Getting started with the game (ACM game combination)

Miyu original, post Please note: Reprinted from__________ White House

Find a balance (also known as a defeat, Singular situation), (YES: any non-equilibrium state can be changed to an equilibrium state after an operation)

(I)Bashi game(Bash game ):

only a bunch of n items , two people take things from these items in turn , specify at least one , up to m . winners .

N = (m + 1) R + S, (R is any natural number, S ≤ m), that is, N % (m + 1 )! = 0, the first accessor must win

(II)Weizoboyi(Wythoff game ):

There are two heaps of items,Two people take the same number of items from one or both of them in turn.,Requires at least one,Unlimited,The final winner.

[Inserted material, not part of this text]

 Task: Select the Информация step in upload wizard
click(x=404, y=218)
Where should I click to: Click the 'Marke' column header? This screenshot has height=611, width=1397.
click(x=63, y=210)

(AK, BK) (Ak ≤ BK, K = 0, 1, 2,..., n) indicatesSingular situation

Method:

Ak = [K (1 + √ 5)/2], BK = ak + K (k = 0, 1, 2,..., n square brackets indicate the entire function)

Judgment:

Gold = (1 + SQRT (5.0)/2.0;

1) Assume that (a, B) is a singular situation of the K type (k =, 2...) So k = B-;

2) judge its A = (INT) (K * gold). If it is equal, it is a strange situation.

(Note: Use appropriate methods,The non-singular situation can be changed to a singular situation..

Assume that the situation is (a, B)

If B = A, a object is taken from both heaps and changed to a singular situation (0, 0 );

1.If a = ak,

1.1B> BK, then, the objects B-BK are taken away, that is, the singular situation (AK, BK );

1.2B <BK takes Ak-A [B-Ak] objects from the two heaps at the same time and changes to a singular situation (A [B-Ak], A [B-Ak] + B-ak );

2If a = BK,

2.1B> AK, the excess number of B-ak is removed from the second heap.

2.2B <AK, if B = AJ (j <k) takes the excess number A-BJ from the first heap; (a> BJ)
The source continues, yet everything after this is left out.